Sunday, May 22, 2011

Connecting with Arianna Huffington

 I have a guilty pleasure; I absolutely love graduation commencement speeches. There are two reasons for this: 1. They are always filled with such hope and inspiration for the future, and 2. There is a part of my brain that refuses to believe that I am no longer a student. In fact, since being in Georgia, I constantly have to remind myself that this is not a school trip or a year abroad. This is actually my job in my real world life.

The reason I'm sharing this guilty pleasure, which may be similar to someone saying that they love when friends sit them down for a slide show of their vacation photos, is because I recently watched the Sarah Lawrence Class of 2011 commencement speech given by Arianna Huffington of the Huffington Post (which has only been around since 2005, which surprised me. I thought it was way older than that). Of course I have to say how happy I am for all of my friends that recently graduated. It's hard to believe that we're all grown-ups now. No more lying around on Westlands lawn or sitting on the hot rock- well we could, but I think it would be considered trespassing. For those of you who aren't SLC people, here's the commencement speech:

The two things that stuck out from her speech were her thoughts on the desire to connect with the world and her thoughts on getting lucky by being unlucky.
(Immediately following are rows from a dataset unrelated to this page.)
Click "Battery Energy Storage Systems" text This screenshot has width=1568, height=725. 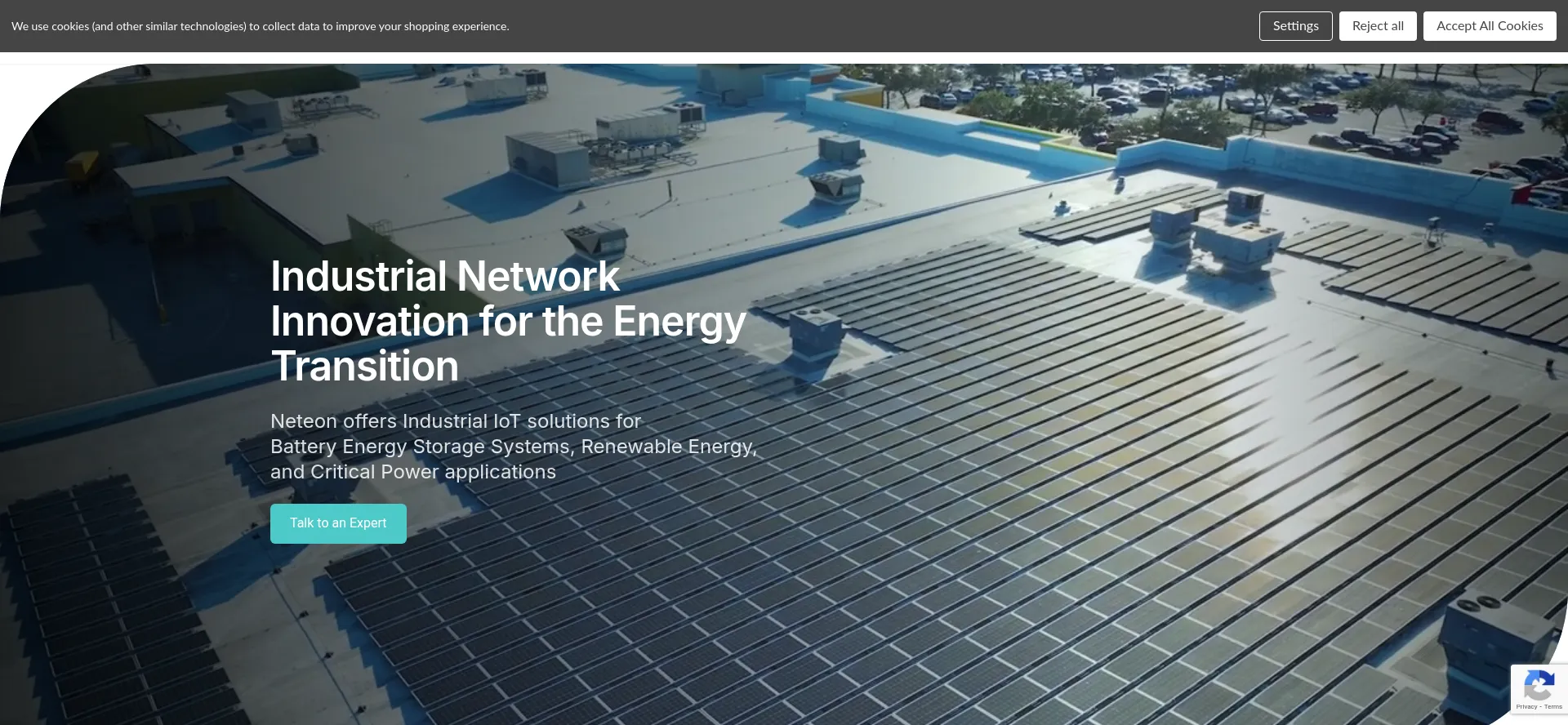coord(420,447)
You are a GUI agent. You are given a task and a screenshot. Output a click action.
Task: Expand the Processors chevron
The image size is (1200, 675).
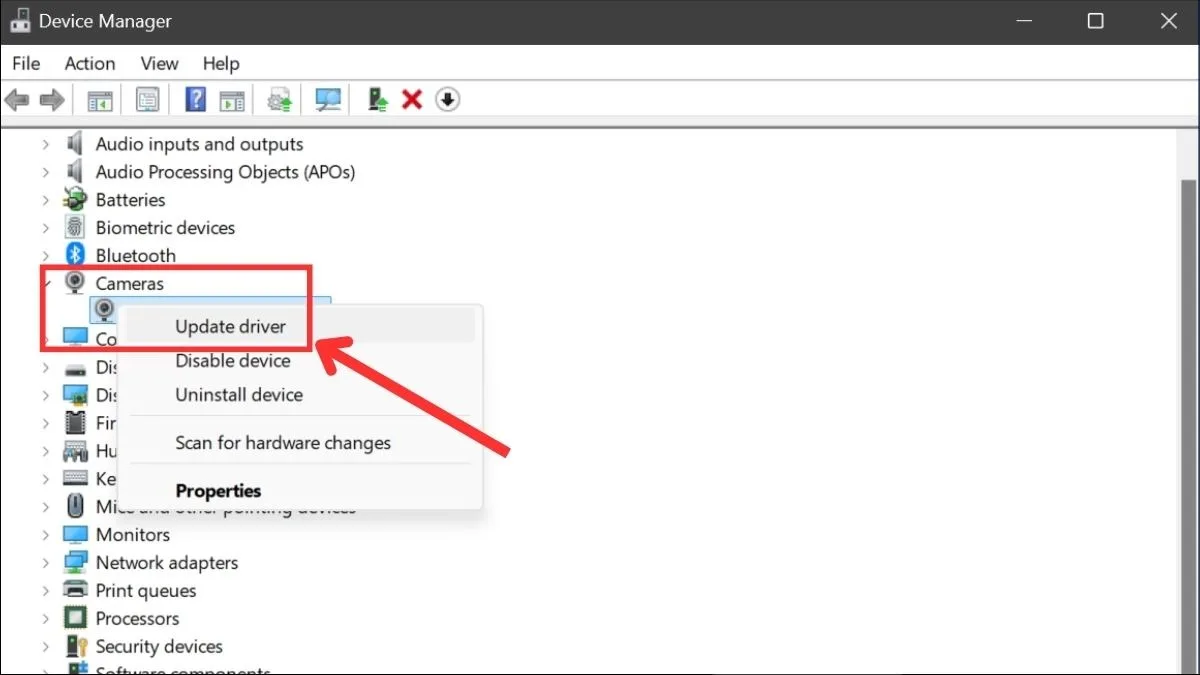(45, 619)

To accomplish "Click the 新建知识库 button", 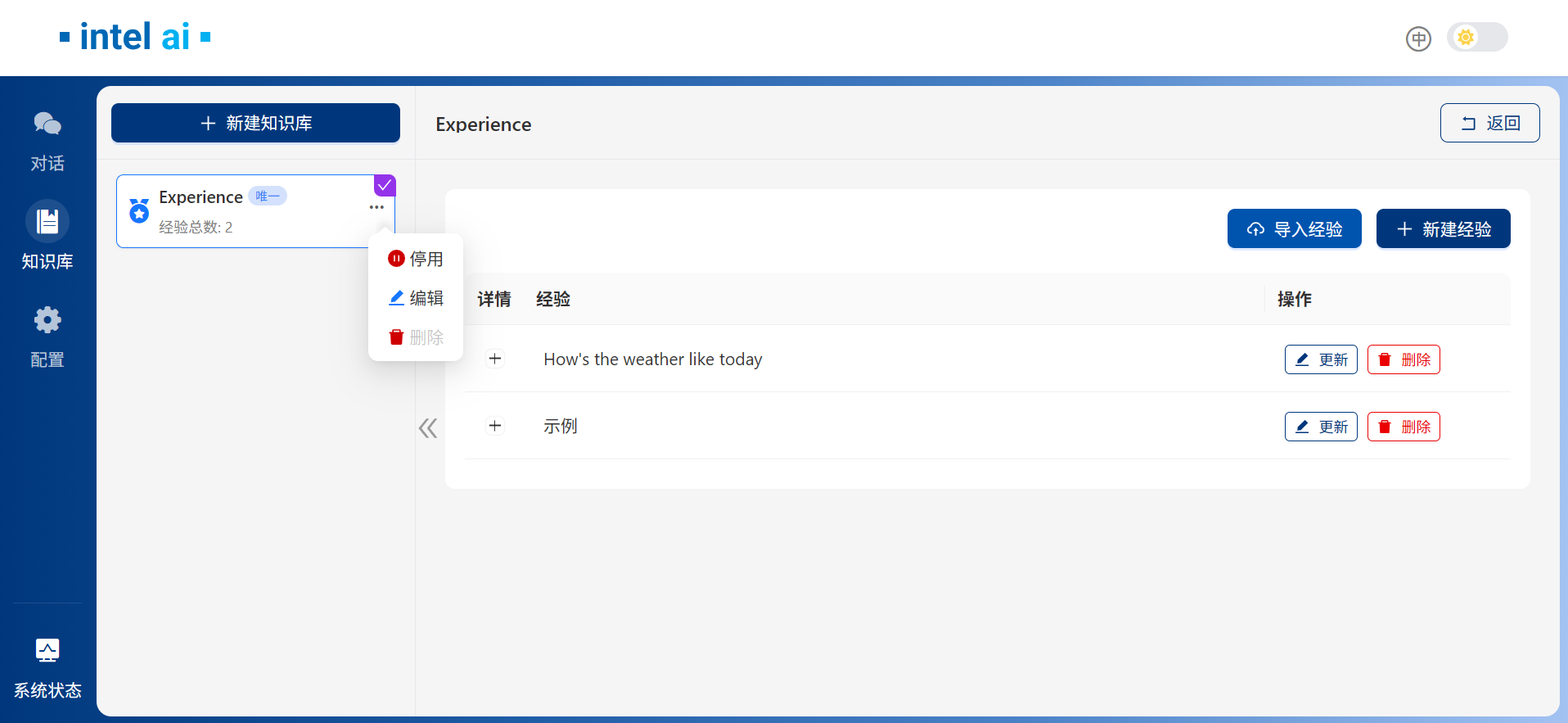I will tap(255, 123).
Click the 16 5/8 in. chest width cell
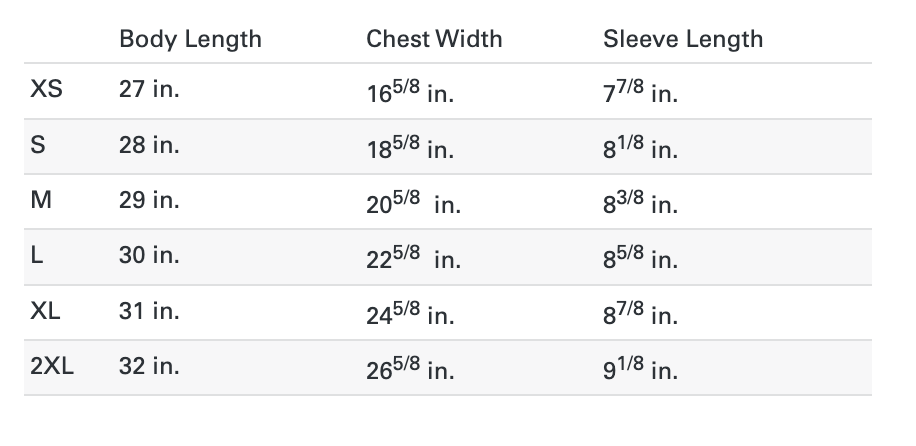The height and width of the screenshot is (446, 916). [x=410, y=91]
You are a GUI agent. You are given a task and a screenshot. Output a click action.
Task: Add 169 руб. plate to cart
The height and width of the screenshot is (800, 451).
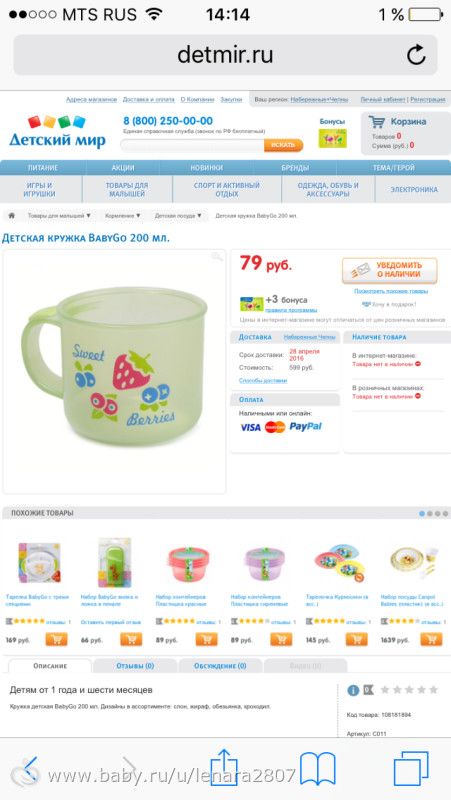click(56, 639)
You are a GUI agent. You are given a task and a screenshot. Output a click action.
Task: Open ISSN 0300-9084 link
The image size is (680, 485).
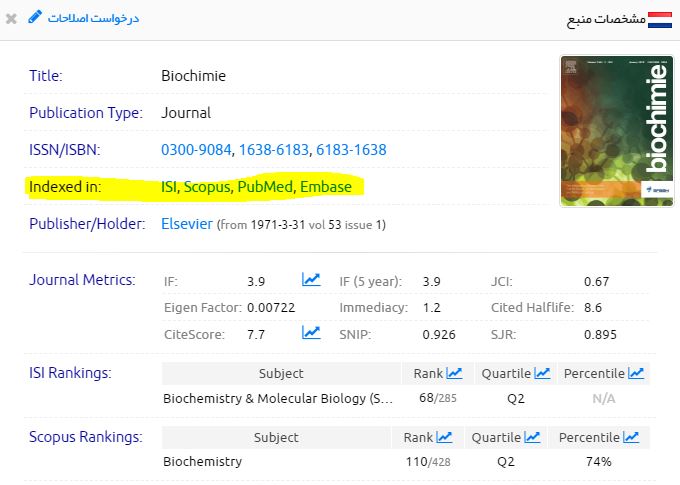(196, 150)
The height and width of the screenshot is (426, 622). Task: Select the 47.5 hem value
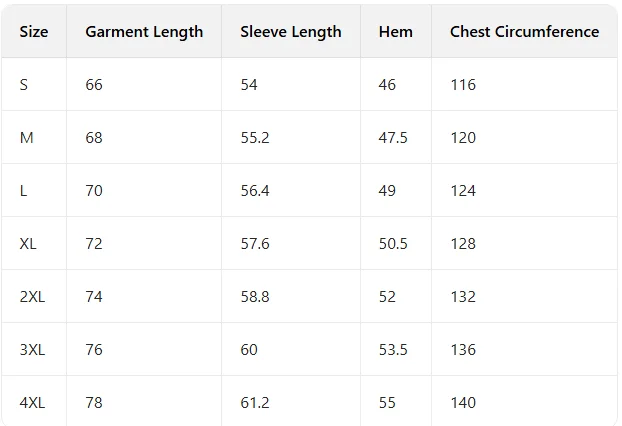coord(393,138)
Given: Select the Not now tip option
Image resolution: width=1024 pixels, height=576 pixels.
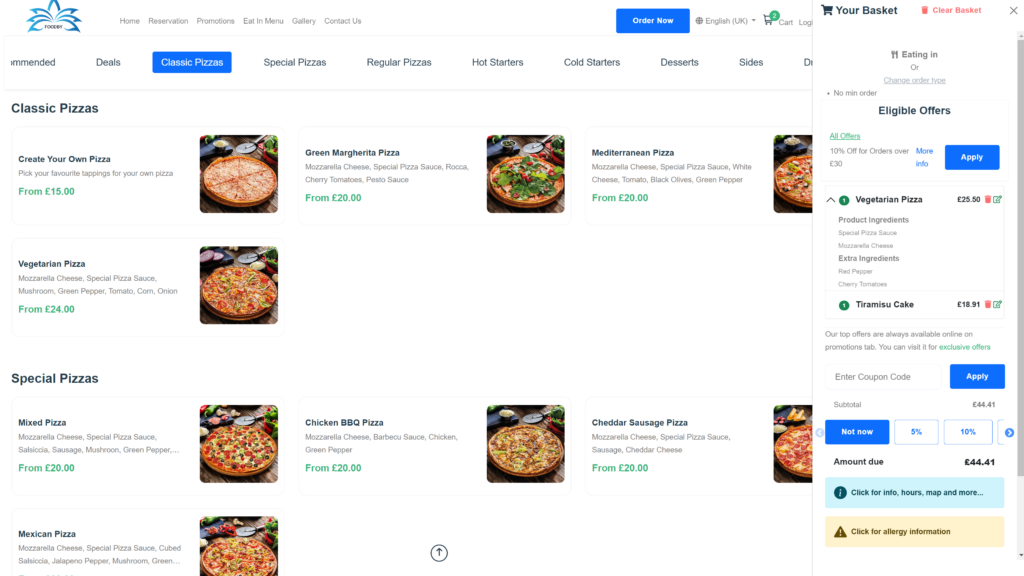Looking at the screenshot, I should 857,432.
Since being in Georgia I've been thinking about the concept of 'community' a lot (and as soon as I start thinking about 'community' I think back to all of my classes with Julie Abraham where she was dead set on making us realize that the concept of 'community' only exists in our heads. So when I think of the construct of community and how I perceive communities within Georgia I imagine that Julie Abraham is somewhere in New York frowning but she doesn't entirely know why. Sorry, Julie!). I think about Georgian communities- most of which are based on family ties and are very different from the U.S. I also think about the refugee community where I teach every week as well as the expatriate community that I socialize with. There is a whole lot of community going on in my life. And what am I doing with all of it? I'm just trying to connect. I'm trying desperately to connect with the Georgian community- which is very strained at times due to language. I'm trying to connect to the refugee community because I am inspired and humbled and so many other things by the amazing women I meet at the community center. And I am trying to connect with the expatriate community because after all of the cross-cultural connections I'm trying to instigate, at the end of the week I just want to have people who speak the same language and who can laugh about the same things. All I do with my life is connect. Even this blog is a testament to my desire to connect with yet another community- my friends and family who are not on this journey with me (oh man, this post just got kinda meta. Whoa). And I think it is important to say that this project that I am on is a attempt by the Georgian government to integrate Georgia into the global community.

The idea that bad things can happen for good reasons is not exactly a new one. But I think that people too often forget it. For instance, it took me 9 months to get a job that did not involve wearing a shirt with a company logo. And the first real job that I got was to teach English in Georgia. Sometimes I forget that, yes, this was the first job that I could actually get. Although it may sound bad to put it in such blatant terms, it's how it happened. And although the time between graduation and the day I got a job was hard and soul crushing and depressing and ego deflating and I could go on, but I'll spare you, it was worth it in the long run. The other jobs I was applying for involved sitting at a desk for an interminable amount of time, getting coffees, and fixing xerox machines. Sure, the money would have been better, but I definitely would not have been able to have the adventures that I've had and meet the people I have met and even endure the hardships that will be good for me in the long run. I had a lot of doors close on me, but then a big ol' window opened up. And even on my bad days here I think I would do well to remember that being in Georgia is a hell of a lot better than being at Trader Joe's.

So, to all of my new fellow SLC alumni, I wish you all the best in whatever comes next. And for everyone else who is not so new to the real world, remember, we can always make it better.